§ Task statement:
Work through the data below and copy out every line where "Open" is found.

§ Study material:
-------

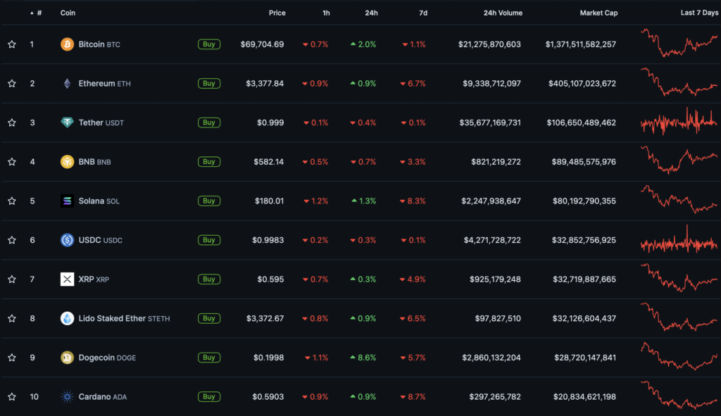Click the Ethereum logo icon

coord(67,84)
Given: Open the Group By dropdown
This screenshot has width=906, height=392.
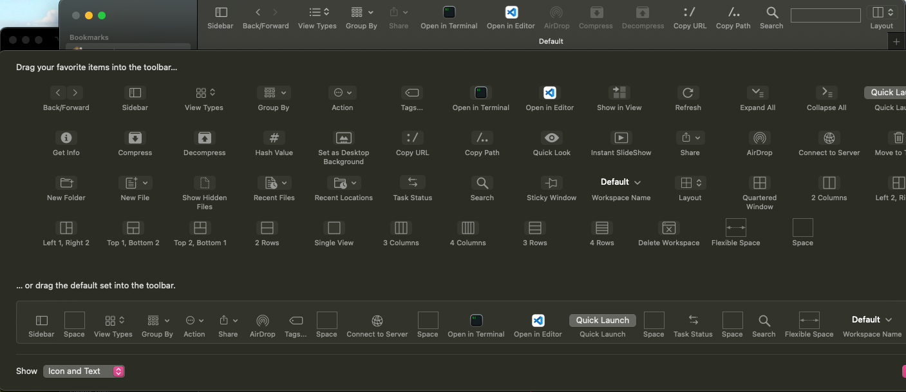Looking at the screenshot, I should click(x=361, y=12).
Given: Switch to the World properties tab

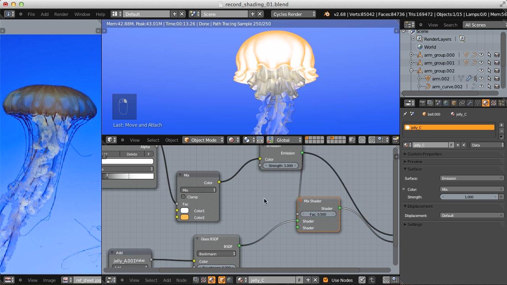Looking at the screenshot, I should [x=446, y=103].
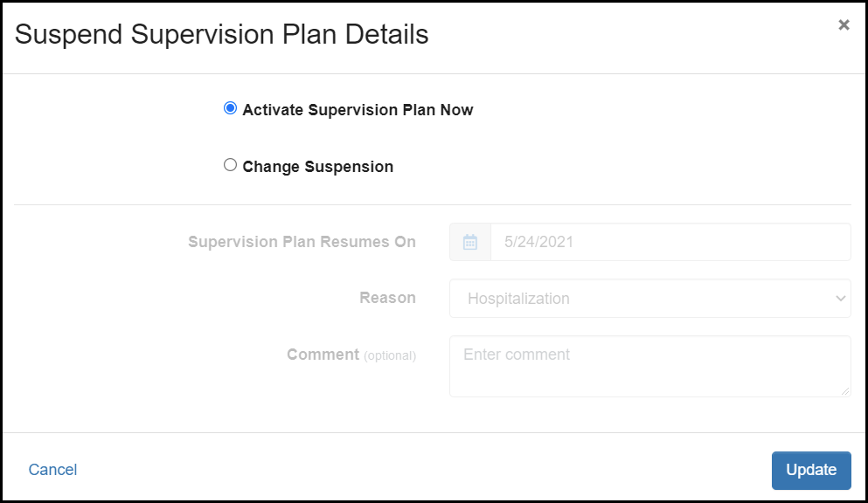Viewport: 868px width, 503px height.
Task: Click the Change Suspension label text
Action: tap(317, 167)
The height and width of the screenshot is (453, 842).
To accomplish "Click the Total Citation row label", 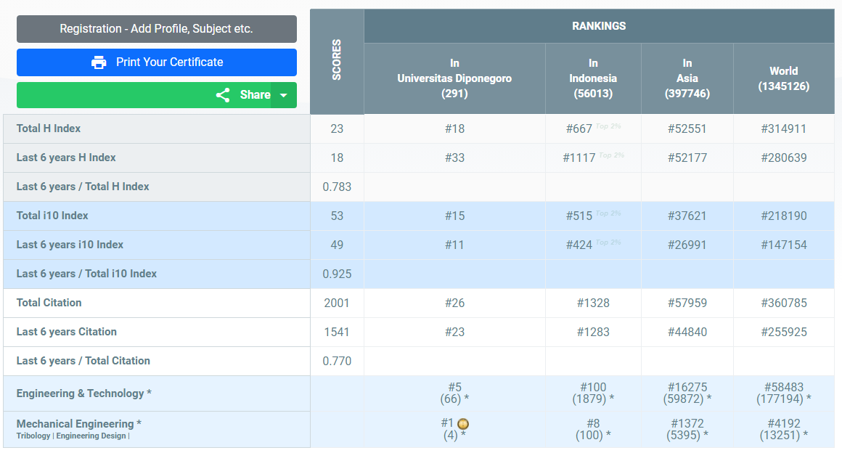I will 49,303.
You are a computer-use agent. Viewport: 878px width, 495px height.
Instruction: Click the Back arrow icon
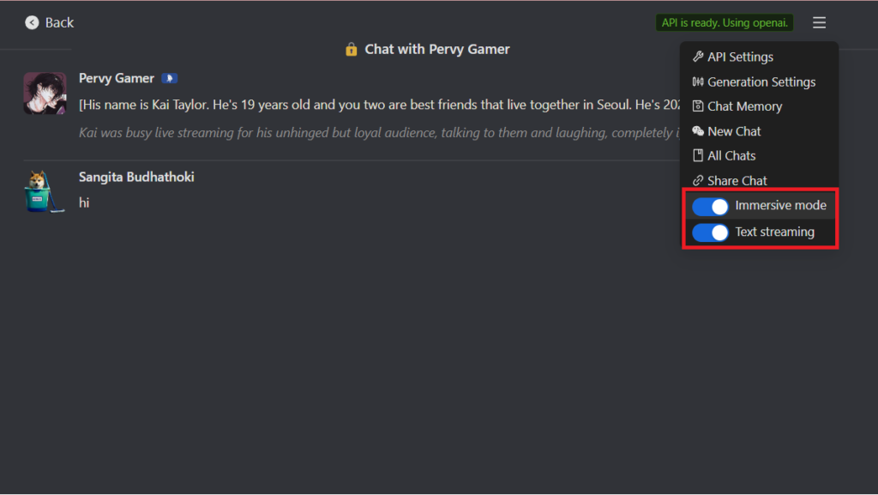(x=33, y=23)
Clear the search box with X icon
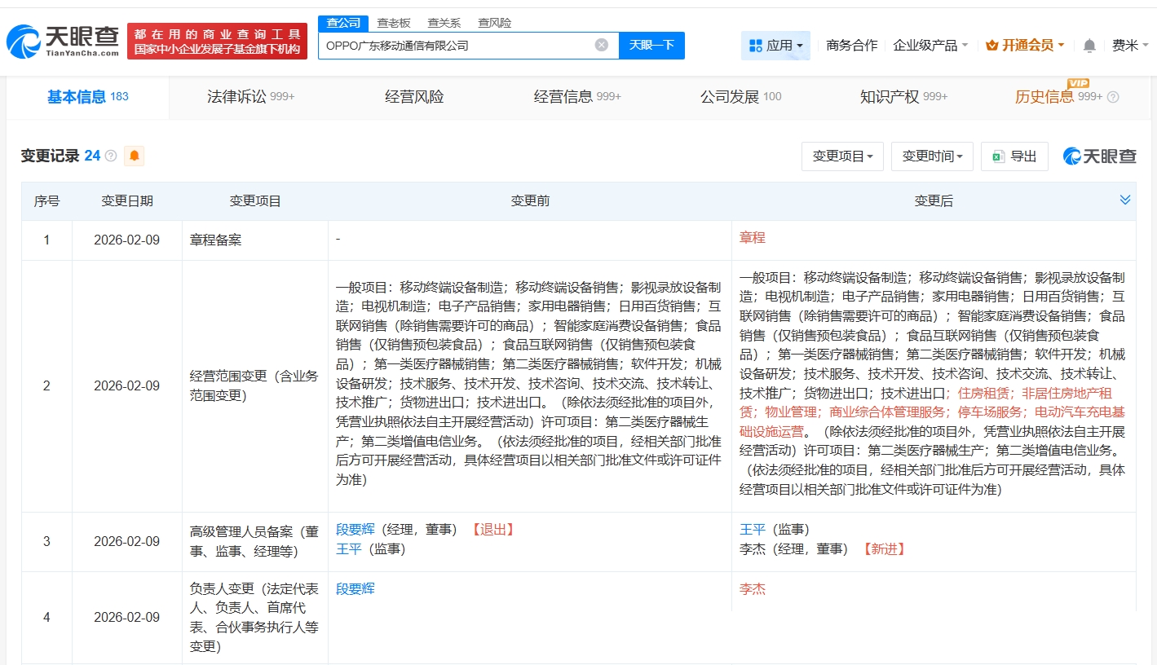The image size is (1157, 665). click(601, 45)
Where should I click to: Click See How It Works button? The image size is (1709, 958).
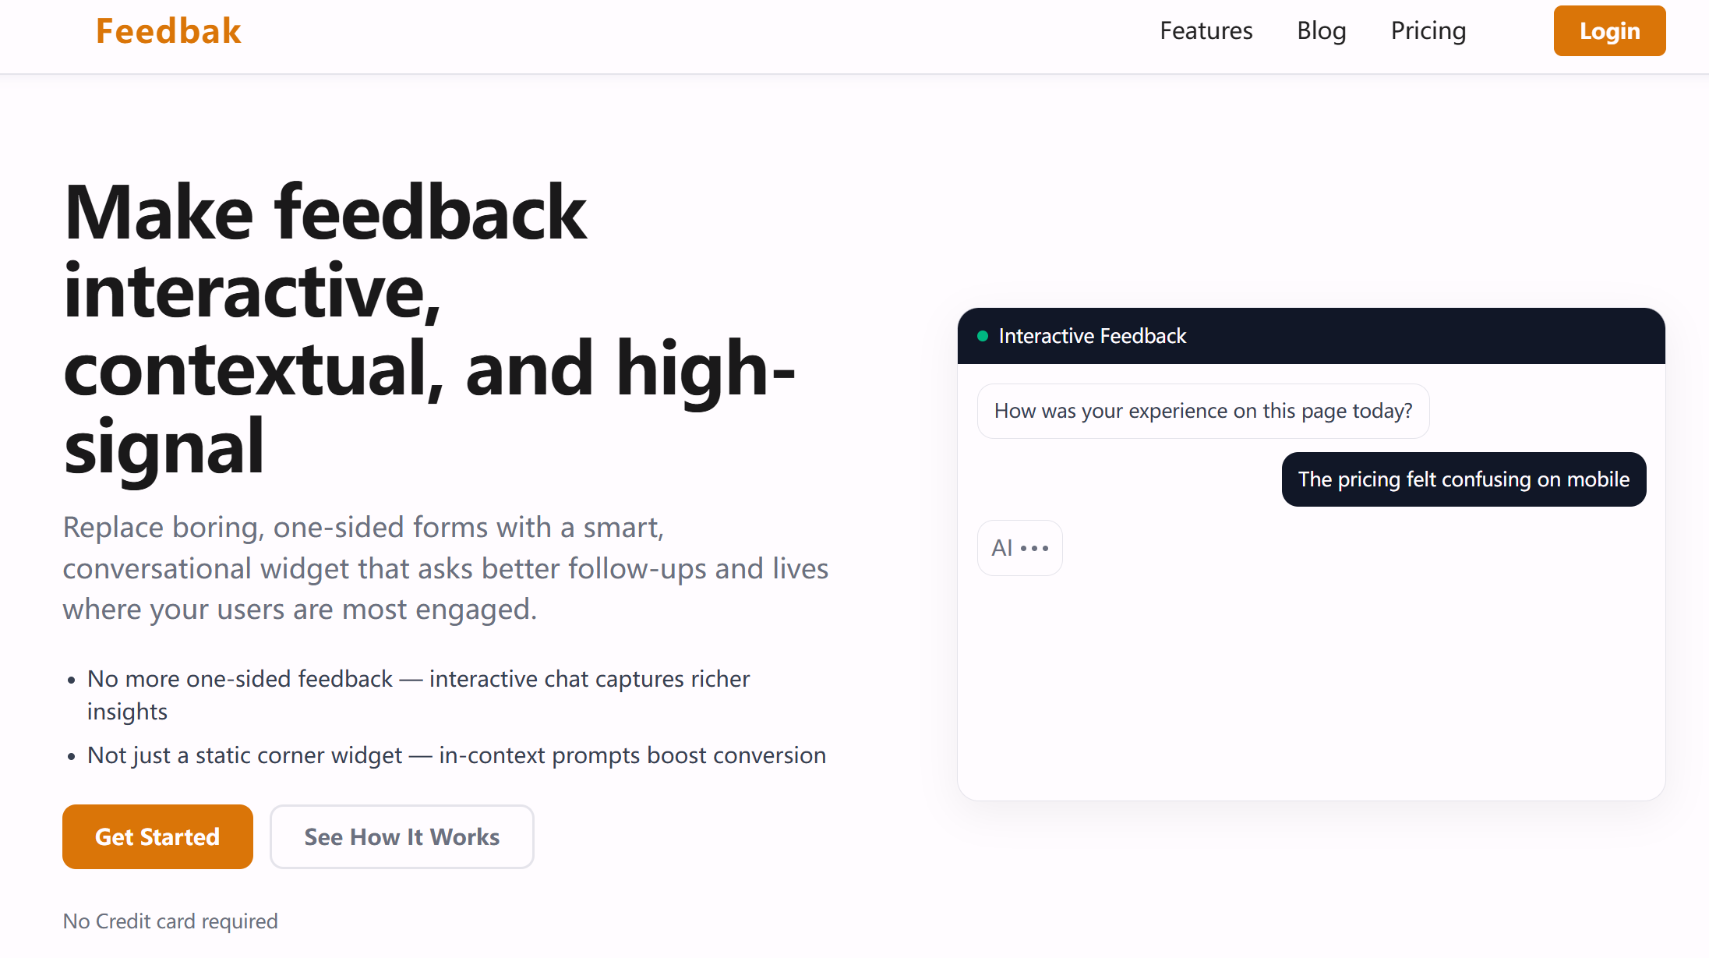401,836
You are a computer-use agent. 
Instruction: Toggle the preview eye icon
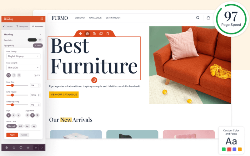coord(28,148)
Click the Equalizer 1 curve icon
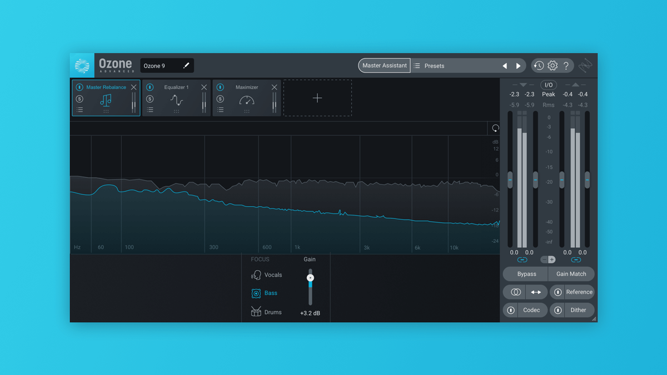This screenshot has width=667, height=375. [x=176, y=99]
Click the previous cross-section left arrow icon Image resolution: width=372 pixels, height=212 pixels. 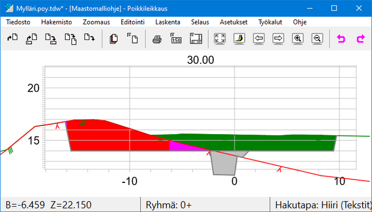point(259,39)
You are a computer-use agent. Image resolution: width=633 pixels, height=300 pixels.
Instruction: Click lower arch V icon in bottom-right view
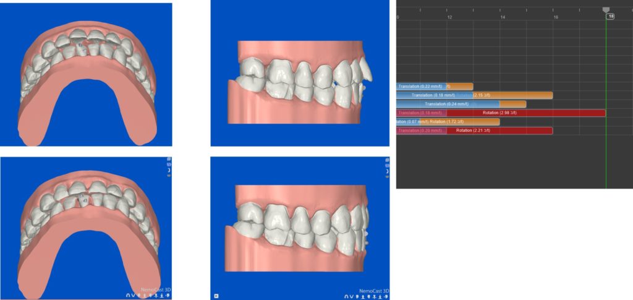tap(352, 296)
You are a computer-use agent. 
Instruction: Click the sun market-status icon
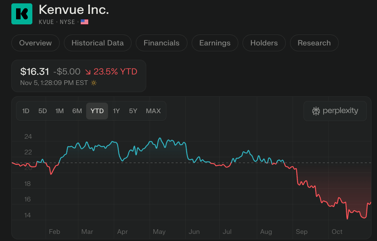pos(94,83)
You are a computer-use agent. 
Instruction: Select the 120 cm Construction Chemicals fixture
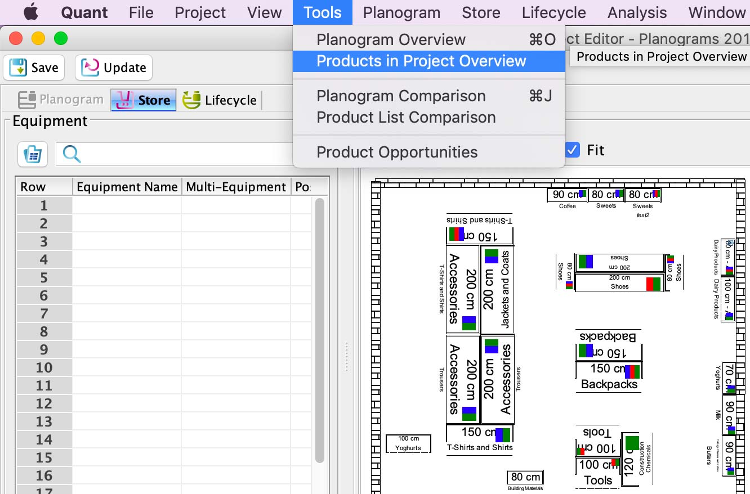click(x=630, y=460)

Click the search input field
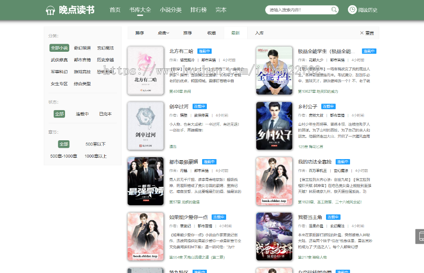297,10
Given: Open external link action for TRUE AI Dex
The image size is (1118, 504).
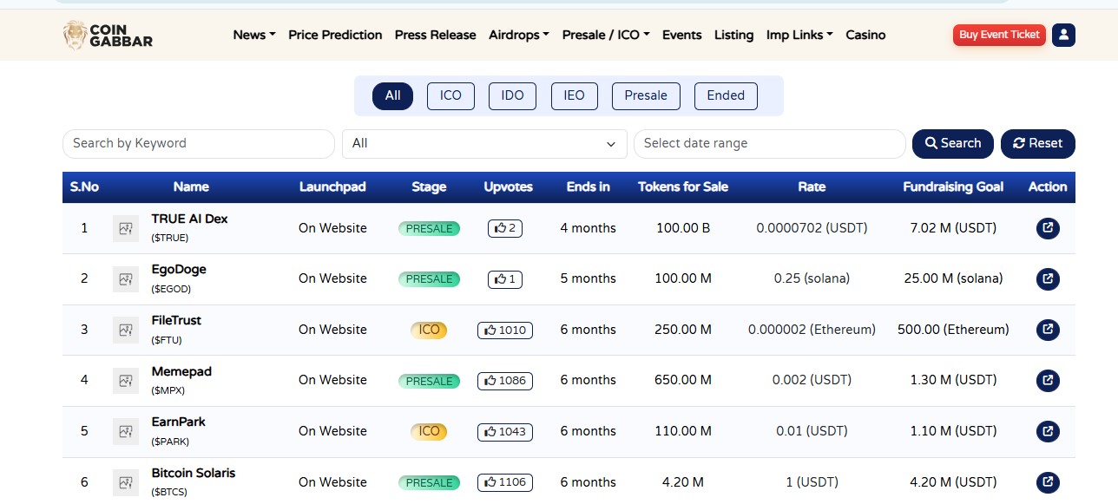Looking at the screenshot, I should point(1047,228).
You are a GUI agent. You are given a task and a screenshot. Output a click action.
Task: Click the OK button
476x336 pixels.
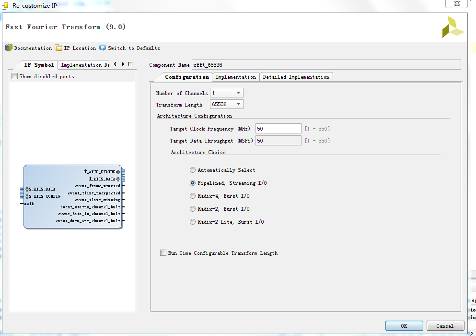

-------

§ Exercise solution:
Given: Open the Group By dropdown
Given: Open external link action for TRUE AI Dex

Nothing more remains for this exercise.